It is often useful to examine in detail the effects the systematic uncertainties have on the signal strength measurement. This is often referred to as calculating the "impact" of each uncertainty. What this means is to determine the shift in the signal strength, with respect to the best-fit, that is induced if a given nuisance parameter is shifted by its \pm1\sigma post-fit uncertainty values. If the signal strength shifts a lot, it tells us that it has a strong dependency on this systematic uncertainty. In fact, what we are measuring here is strongly related to the correlation coefficient between the signal strength and the nuisance parameter. The MultiDimFit method has an algorithm for calculating the impact for a given systematic: --algo impact -P [parameter name], but it is typical to use a higher-level script, combineTool.py (part of the CombineHarvester package you checked out at the beginning) to automatically run the impacts for all parameters. Full documentation on this is given here. There is a three step process for running this. First we perform an initial fit for the signal strength and its uncertainty:

combineTool.py -M Impacts -d workspace_part3.root -m 200 --rMin -1 --rMax 2 --robustFit 1 --doInitialFit

Then we run the impacts for all the nuisance parameters:

combineTool.py -M Impacts -d workspace_part3.root -m 200 --rMin -1 --rMax 2 --robustFit 1 --doFits

This will take a little bit of time. When finished we collect all the output and convert it to a json file:

combineTool.py -M Impacts -d workspace_part3.root -m 200 --rMin -1 --rMax 2 --robustFit 1 --output impacts.json

We can then make a plot showing the pulls and parameter impacts, sorted by the largest impact:

plotImpacts.py -i impacts.json -o impacts

Tasks and questions:

C: Post-fit distributions

Another thing the FitDiagnostics mode can help us with is visualising the distributions we are fitting, and the uncertainties on those distributions, both before the fit is performed ("pre-fit") and after ("post-fit"). The pre-fit can give us some idea of how well our uncertainties cover any data-MC discrepancy, and the post-fit if discrepancies remain after the fit to data (as well as possibly letting us see the presence of a significant signal!).
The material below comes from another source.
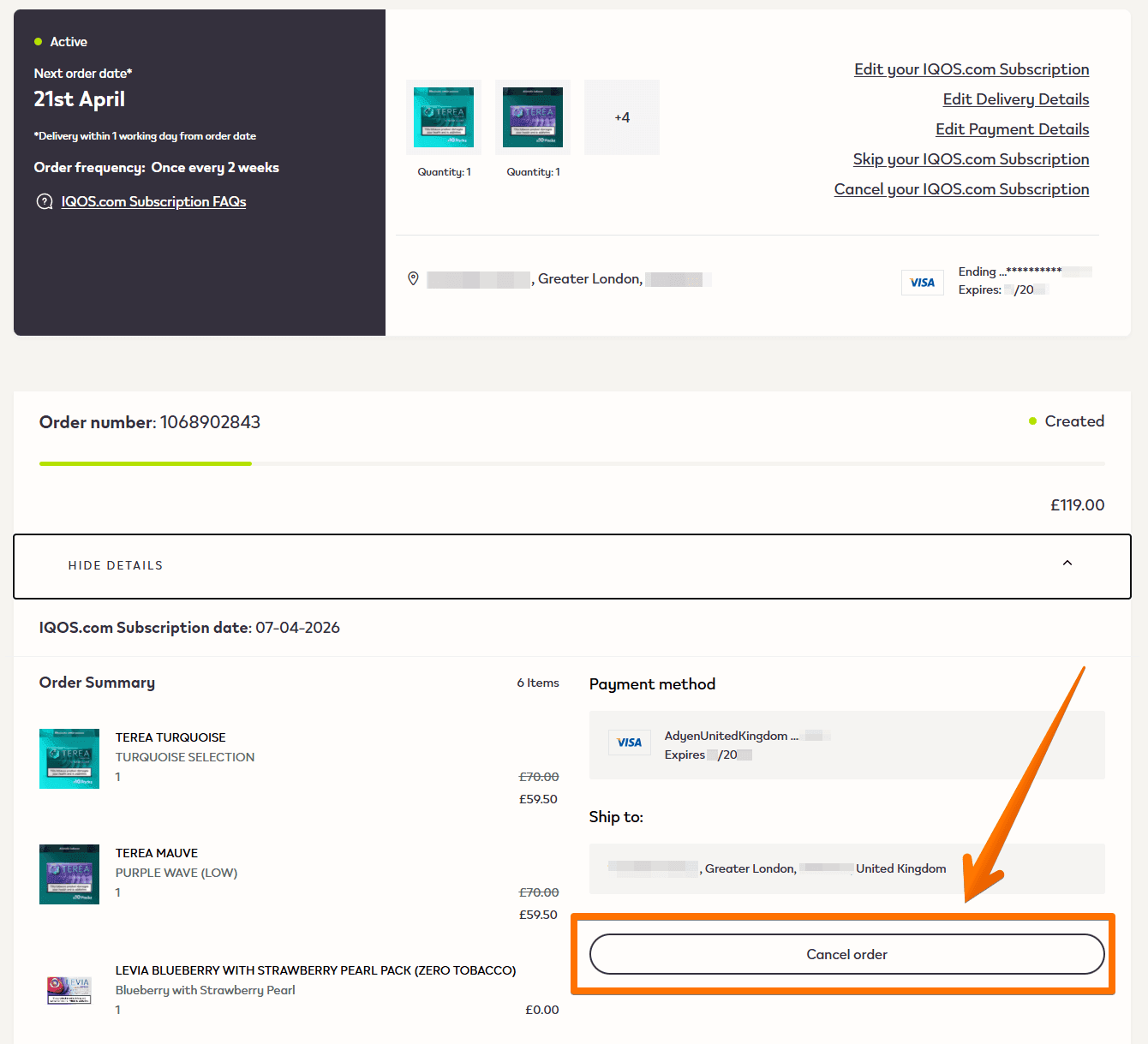The width and height of the screenshot is (1148, 1044).
Task: Click the Visa card logo in subscription panel
Action: click(923, 283)
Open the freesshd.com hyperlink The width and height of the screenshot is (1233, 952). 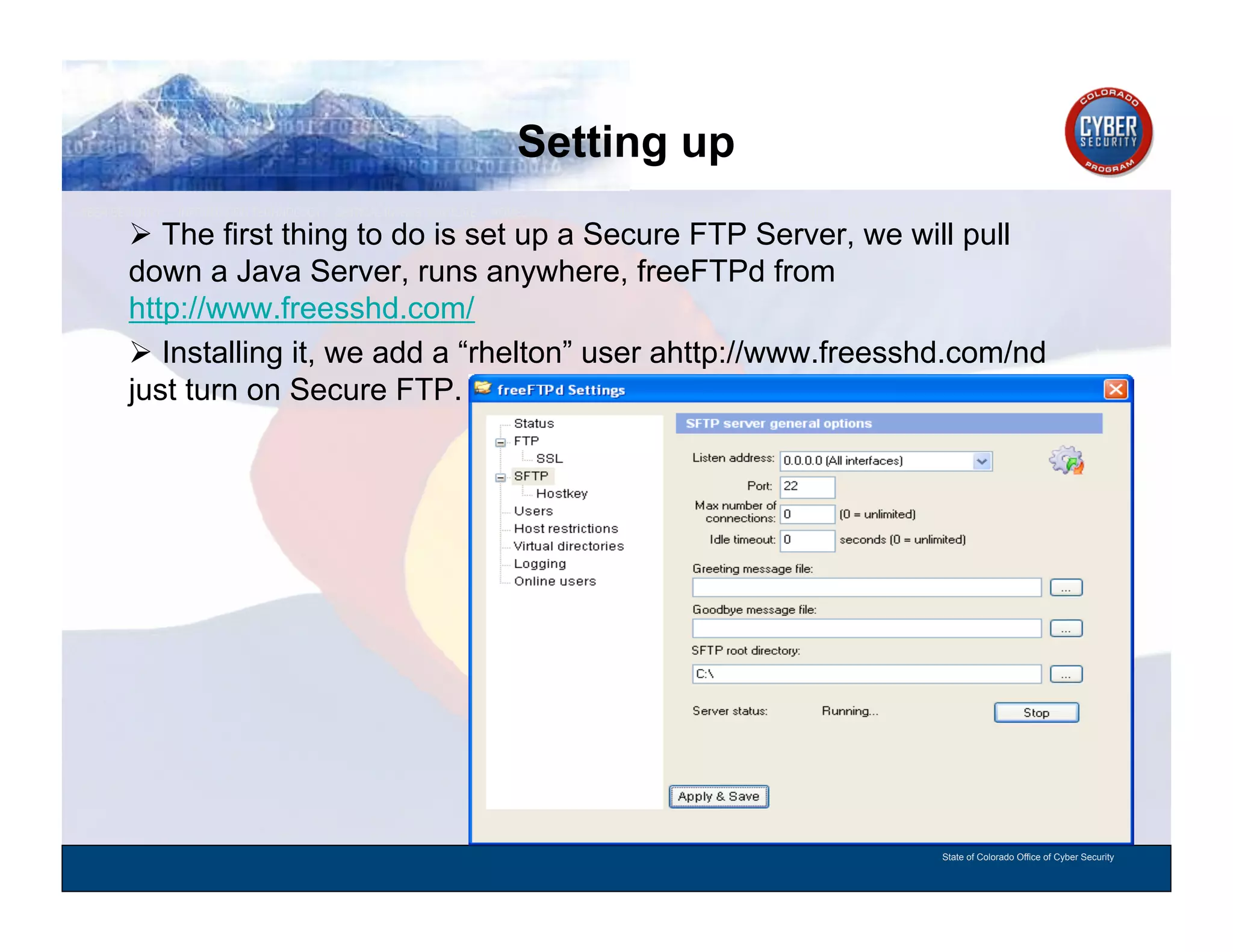pyautogui.click(x=302, y=308)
To produce these distributions add the --saveShapes and --saveWithUncertainties options when running FitDiagnostics:

combine -M FitDiagnostics workspace_part3.root -m 200 --rMin -1 --rMax 2 --saveShapes --saveWithUncertainties

Combine will produce pre- and post-fit distributions (for fit_s and fit_b) in the fitdiagnostics.root output file:

Tasks and questions:

D: Calculating the significance

In the event that you observe a deviation from your null hypothesis, in this case the b-only hypothesis, combine can be used to calculate the p-value or significance. To do this using the asymptotic approximation simply do:

combine -M Significance workspace_part3.root -m 200 --rMin -1 --rMax 2

To calculate the expected significance for a given signal strength we can just generate an Asimov dataset first:

combine -M Significance workspace_part3.root -m 200 --rMin -1 --rMax 5 -t -1 --expectSignal 1.5

Note that the Asimov dataset generated this way uses the nominal values of all model parameters to define the dataset. Another option is to add --toysFrequentist, which causes a fit to the data to be performed first (with r frozen to the --expectSignal value) and then any subsequent Asimov datasets or toys are generated using the post-fit values of the model parameters. In general this will result in a different value for the expected significance due to changes in the background normalisation and shape induced by the fit to data:

combine -M Significance workspace_part3.root -m 200 --rMin -1 --rMax 5 -t -1 --expectSignal 1.5 --toysFrequentist

Tasks and questions:

E: Signal strength measurement and uncertainty breakdown

We have seen that with FitDiagnostics we can make a measurement of the best-fit signal strength and uncertainty. In the asymptotic approximation we find an interval at the \alpha CL around the best fit by identifying the parameter values at which our test statistic q=−2\Delta \ln L equals a critical value. This value is the \alpha quantile of the \chi^2 distribution with one degree of freedom. In the expression for q we calculate the difference in the profile likelihood between some fixed point and the best-fit.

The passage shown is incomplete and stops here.